È un vero e proprio arsenale di guerra del valore di ben 250 mila euro quello sequestrato dalla polizia dell’Ucraina a un esponente dell’estrema destra originario della Lorena, in Francia. L’uomo finito in manette è stato trovato in possesso di 125 chili di tritolo, 5 kalashnikov, 5 mila proiettili, 2 lanciagranate anticarro, 100 detonatori e 20 passamontagna. Tutto il necessario per mettere a ferro e fuoco una grande città.

Secondo le autorità ucraine il 25enne, bloccato al confine tra la Polonia e l’Ucraina, progettava attentati a diversi obiettivi sensibili in Francia, durante gli Europei di calcio che prenderanno il via il prossimo 10 giugno.  Un grande evento da tempo sotto i riflettori dell’intelligence per via dell’alto rischio di attentati.

Vasily Gritsak, capo dei servizi segreti ucraini, ha riferito ai media francesi che l’estremista pianificava almeno 15 attentati terroristici. Tra gli obiettivi nel mirino dell’uomo figurano un ufficio esattoriale e diversi luoghi di culto, tra cui una sinagoga e una moschea. L’estremista aveva preso di mira anche le zone pubbliche riservate agli Europei di calcio e la polizia francese. Le vetture delle forze dell’ordine erano oggetto di alcuni degli attentati pianificati.
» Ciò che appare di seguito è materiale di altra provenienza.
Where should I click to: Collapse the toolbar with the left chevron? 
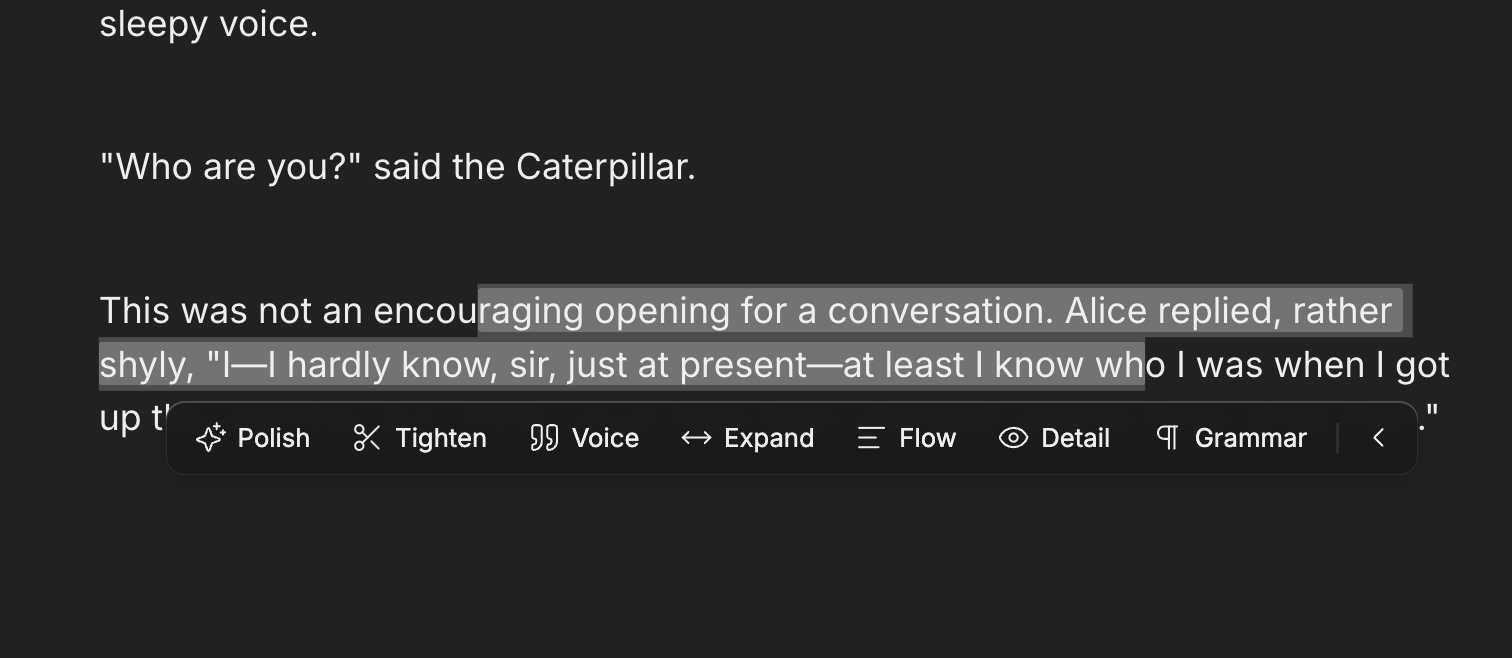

I servizi segreti ucraini rivelano che l’estremista ha preso contatto con dei gruppi armati in Ucraina per procurarsi le armi e l’esplosivo. Una manovra che fortunatamente non è passata inosservata agli 007 di Kiev che hanno seguito l’estremista sin dal suo ingresso nel Paese, avvenuto a dicembre del 2015. L’arresto è avvenuto pochi giorni fa a un posto di blocco a Yahodyn, al confine con la Polonia. Gli agenti che hanno ispezionato l’auto hanno trovato l’arsenale nel cofano.

Estremista era pronto a costruire ordigni

La Corte interregionale di Nancy ha aperto un’inchiesta sul traffico di armi. I servizi segreti stanno cercando di individuare eventuali complici del giovane e di appurare se si tratti di un lupo solitario o di un membro di una cellula terroristica. Le indagini dovranno accertare anche la provenienza dei fondi per l’acquisto delle armi.

L’abitazione del giovane a Nant-le-Petit (Meuse) è stata perquisita. La polizia ha ritrovato del materiale per realizzare ordigni e una maglietta con il simbolo di un movimento di estrema destra. L’estremista, che vive da solo nella casa del nonno e lavora per una cooperativa agricola, è stato descritto dai conoscenti come una persona riservata e tranquilla, dedita al lavoro e amante dei viaggi.